Three of the Judicial Council decisions were from the 2019 Michigan Annual Conference — two rulings by Bishop David Alan Bard and a request for a declaratory decision, all connected to the denomination’s position on sexuality issues.
In Decision 1404, the Judicial Council agreed the bishop was correct in affirming the legality of a resolution about examining and recommending clergy candidates “without regard to their sexual orientation or gender identity.”
But the top court found that the concluding statement in Bard’s decision of law that the bishop “must ascertain and discern” whether approved clergy candidates are eligible for commissioning and ordination violates the constitutional authority of the annual conference clergy session. The Judicial Council found that part of the decision null and void and reversed it.
The bishop also ruled that a resolution about how the Michigan Conference “aspires to live” into an expression of Methodism “that includes LGBTQIA people in the full life and membership” of the denomination was indeed, aspirational, and did not violate church law.
The Judicial Council affirmed part of that ruling in Decision 1406, but said it did not affirm “the portion of the resolution that states that the annual conference is not to provide resources for investigations and church law.”
In response to the request from the Michigan Conference for a decision on the powers of General Conference, Judicial Council confirmed in Decision 1402 that General Conference “acted within its constitutional authority in prohibiting our ministers from participating in ceremonies celebrating homosexual unions and in making the performance of those ceremonies a chargeable offense.”
Reviewing the decisions of the Judicial Council, Bishop Bard said, “The rulings on the matters coming from the Michigan Conference will have little impact on the ongoing ministry of our conference and our churches. The declaratory decision on the authority of General Conference was not surprising.” Bard continued, “As this was my first experience as bishop submitting materials to the Judicial Council, I was pleased to have the majority of both my rulings of law affirmed by the Council.” He called the court’s statement of support for the Michigan Conference Board of Ordained Ministry, passed by the 2019 clergy session, “an affirmation of the work of the Board.” Bard then added, “The aspirational statement approved by the 2019 Annual Conference stands as a statement of direction for the annual conference as we move into the future.”

**Listed entries:**
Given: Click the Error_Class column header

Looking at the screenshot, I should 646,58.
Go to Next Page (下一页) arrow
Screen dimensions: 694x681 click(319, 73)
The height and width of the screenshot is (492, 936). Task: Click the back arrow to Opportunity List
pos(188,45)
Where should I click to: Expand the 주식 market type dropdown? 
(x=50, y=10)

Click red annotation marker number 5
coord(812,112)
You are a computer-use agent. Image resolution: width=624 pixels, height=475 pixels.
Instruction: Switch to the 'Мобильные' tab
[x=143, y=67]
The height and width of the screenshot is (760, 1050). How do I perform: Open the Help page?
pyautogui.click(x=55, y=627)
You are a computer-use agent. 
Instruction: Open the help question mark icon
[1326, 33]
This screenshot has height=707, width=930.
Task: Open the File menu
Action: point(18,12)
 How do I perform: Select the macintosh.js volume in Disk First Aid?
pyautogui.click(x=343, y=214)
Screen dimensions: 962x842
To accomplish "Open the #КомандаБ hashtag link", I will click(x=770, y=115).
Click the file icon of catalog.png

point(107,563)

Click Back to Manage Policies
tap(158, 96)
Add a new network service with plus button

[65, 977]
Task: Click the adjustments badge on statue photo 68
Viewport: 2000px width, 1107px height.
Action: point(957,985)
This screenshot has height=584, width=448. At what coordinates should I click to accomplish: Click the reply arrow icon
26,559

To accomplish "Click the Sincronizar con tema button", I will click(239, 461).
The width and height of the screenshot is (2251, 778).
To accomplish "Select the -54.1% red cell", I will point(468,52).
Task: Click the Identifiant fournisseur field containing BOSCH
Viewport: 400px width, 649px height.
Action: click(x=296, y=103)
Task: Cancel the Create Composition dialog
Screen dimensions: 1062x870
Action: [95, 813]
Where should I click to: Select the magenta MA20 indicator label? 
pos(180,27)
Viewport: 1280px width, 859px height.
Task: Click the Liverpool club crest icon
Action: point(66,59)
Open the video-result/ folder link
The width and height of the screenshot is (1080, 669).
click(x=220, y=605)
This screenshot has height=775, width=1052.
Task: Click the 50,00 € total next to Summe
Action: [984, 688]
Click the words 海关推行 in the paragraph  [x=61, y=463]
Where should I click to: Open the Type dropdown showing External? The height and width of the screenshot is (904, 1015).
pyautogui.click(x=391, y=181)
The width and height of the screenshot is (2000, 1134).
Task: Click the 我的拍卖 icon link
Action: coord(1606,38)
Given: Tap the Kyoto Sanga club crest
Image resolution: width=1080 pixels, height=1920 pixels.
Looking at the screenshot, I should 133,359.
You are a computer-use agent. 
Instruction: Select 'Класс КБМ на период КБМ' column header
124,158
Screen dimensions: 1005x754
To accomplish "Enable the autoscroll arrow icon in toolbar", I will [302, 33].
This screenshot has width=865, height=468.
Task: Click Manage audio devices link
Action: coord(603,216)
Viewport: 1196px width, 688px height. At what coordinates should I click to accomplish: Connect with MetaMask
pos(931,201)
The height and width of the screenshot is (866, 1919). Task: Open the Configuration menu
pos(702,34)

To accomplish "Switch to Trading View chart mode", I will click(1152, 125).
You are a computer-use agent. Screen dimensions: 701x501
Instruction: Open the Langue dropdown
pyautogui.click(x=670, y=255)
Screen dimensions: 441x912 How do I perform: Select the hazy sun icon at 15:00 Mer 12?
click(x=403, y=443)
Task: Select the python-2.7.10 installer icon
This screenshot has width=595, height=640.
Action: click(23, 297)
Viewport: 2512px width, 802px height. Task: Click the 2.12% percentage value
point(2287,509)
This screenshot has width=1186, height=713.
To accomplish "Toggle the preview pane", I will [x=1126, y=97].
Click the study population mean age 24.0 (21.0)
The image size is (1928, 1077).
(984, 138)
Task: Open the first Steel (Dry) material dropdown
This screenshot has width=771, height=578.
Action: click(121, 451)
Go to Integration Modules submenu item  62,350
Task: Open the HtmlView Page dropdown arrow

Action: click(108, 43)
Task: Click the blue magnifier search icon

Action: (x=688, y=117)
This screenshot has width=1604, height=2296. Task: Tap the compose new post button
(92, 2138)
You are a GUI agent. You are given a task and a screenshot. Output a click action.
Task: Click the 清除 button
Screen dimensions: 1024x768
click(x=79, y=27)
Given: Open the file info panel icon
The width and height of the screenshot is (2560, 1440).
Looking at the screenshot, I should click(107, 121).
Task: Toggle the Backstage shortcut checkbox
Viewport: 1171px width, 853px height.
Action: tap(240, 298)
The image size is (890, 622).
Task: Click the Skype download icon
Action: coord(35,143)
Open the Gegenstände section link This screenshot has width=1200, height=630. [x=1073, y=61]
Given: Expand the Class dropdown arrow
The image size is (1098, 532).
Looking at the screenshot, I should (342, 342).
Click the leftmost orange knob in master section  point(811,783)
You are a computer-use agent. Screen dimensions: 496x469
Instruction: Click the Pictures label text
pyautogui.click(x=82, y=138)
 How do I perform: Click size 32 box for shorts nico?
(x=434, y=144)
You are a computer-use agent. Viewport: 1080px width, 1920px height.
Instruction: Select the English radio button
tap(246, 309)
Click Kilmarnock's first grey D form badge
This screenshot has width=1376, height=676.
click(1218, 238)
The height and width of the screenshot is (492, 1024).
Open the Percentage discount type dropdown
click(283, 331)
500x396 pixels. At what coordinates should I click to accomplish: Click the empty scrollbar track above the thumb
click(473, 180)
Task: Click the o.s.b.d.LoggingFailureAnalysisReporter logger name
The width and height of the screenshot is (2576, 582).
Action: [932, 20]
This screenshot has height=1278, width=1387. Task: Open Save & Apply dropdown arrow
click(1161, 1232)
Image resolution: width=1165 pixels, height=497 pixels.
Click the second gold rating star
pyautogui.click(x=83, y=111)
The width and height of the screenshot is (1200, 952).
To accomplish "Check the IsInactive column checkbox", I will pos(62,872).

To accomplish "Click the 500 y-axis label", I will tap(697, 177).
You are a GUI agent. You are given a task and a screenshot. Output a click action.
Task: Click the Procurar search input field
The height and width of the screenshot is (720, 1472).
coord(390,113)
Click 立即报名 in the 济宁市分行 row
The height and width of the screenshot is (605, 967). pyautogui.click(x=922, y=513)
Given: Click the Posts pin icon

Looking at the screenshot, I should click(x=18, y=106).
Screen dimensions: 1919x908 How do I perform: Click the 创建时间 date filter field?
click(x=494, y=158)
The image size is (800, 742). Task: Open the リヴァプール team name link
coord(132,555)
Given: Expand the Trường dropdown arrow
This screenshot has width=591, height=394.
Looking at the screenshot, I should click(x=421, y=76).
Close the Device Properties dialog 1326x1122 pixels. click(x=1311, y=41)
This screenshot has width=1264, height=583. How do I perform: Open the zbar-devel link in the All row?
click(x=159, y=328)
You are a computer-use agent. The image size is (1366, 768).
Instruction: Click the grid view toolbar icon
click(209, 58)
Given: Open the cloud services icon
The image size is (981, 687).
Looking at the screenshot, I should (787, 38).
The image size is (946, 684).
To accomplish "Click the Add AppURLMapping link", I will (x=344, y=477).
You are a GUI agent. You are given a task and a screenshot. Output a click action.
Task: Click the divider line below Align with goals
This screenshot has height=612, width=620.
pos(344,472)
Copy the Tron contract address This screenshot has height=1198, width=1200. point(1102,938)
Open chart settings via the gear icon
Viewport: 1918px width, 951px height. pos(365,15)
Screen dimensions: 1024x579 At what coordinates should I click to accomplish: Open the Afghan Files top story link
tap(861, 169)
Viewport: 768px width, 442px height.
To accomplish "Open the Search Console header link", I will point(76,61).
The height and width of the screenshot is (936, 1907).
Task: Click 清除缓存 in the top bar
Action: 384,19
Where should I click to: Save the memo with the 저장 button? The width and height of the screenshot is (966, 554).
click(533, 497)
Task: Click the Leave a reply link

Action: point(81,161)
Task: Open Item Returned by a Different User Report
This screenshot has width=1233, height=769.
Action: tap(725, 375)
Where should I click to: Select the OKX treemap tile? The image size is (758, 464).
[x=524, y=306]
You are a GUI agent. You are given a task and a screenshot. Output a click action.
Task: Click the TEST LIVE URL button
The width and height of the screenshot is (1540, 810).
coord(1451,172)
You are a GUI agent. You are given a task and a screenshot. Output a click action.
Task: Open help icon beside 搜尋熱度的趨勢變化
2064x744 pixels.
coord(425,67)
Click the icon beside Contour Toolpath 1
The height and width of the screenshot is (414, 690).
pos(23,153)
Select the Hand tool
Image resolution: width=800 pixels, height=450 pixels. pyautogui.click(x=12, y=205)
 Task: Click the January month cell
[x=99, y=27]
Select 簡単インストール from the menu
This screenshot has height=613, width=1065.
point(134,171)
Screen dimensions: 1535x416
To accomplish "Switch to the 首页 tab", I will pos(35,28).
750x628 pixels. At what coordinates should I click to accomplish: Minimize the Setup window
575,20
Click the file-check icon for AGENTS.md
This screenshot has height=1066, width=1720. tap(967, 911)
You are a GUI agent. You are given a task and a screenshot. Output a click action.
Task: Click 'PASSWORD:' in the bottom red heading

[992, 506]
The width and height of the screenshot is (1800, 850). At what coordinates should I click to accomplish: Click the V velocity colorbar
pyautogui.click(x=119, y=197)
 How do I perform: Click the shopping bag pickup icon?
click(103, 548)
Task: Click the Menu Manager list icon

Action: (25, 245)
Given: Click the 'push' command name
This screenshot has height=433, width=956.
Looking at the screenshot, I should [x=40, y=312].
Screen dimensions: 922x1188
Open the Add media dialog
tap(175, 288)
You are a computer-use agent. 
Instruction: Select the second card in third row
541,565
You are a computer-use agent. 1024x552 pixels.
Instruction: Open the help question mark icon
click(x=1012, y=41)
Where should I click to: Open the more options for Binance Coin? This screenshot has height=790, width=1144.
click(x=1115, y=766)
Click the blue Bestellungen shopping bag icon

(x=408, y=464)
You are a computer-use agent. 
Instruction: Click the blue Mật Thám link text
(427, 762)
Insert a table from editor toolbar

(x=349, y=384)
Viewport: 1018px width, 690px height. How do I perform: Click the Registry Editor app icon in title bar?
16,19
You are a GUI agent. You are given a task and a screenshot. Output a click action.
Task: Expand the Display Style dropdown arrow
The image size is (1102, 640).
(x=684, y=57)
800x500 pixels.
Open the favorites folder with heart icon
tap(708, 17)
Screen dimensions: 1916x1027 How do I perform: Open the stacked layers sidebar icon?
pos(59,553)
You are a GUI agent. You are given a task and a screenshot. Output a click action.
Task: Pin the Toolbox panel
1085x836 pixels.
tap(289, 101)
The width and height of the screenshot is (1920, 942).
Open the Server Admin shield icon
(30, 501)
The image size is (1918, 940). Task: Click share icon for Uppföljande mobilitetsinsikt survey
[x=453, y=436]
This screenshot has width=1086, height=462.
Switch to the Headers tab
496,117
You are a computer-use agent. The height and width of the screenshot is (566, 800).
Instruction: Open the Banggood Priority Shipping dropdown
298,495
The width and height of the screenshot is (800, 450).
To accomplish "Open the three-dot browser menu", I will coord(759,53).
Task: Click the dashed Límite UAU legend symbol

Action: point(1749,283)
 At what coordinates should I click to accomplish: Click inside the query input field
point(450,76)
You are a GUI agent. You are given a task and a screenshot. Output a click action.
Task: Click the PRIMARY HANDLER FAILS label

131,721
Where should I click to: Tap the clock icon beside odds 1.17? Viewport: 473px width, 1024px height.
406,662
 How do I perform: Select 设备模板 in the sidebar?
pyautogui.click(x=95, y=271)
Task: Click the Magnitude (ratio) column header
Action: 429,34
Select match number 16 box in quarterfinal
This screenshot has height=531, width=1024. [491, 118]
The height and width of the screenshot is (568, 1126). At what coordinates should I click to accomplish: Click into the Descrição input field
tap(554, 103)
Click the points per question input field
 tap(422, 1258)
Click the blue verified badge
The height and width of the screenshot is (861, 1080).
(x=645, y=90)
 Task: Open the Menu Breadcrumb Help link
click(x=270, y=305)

**Task list:**
1 – Decide whether each statement below agrees with the Judicial Council article. Answer yes or no for each, and quote the exact words from the article that settle it.
(a) In Decision 1404, the Judicial Council upheld the whole of the bishop's decision of law.
(b) Decision 1402 answered a request from the Michigan Conference about the powers of General Conference.
(c) Bishop Bard said the declaratory decision on the authority of General Conference surprised him.
2 – Reproduce the portion of the Judicial Council article starting with "The bishop also" and going on through "violate church law.".

**Solutions to the problems:**
1 –
(a) No. "The Judicial Council found that part of the decision null and void and reversed it."
(b) Yes. "In response to the request from the Michigan Conference for a decision on the powers of General Conference, Judicial Council confirmed in Decision 1402"
(c) No. "The declaratory decision on the authority of General Conference was not surprising."

2 –
The bishop also ruled that a resolution about how the Michigan Conference “aspires to live” into an expression of Methodism “that includes LGBTQIA people in the full life and membership” of the denomination was indeed, aspirational, and did not violate church law.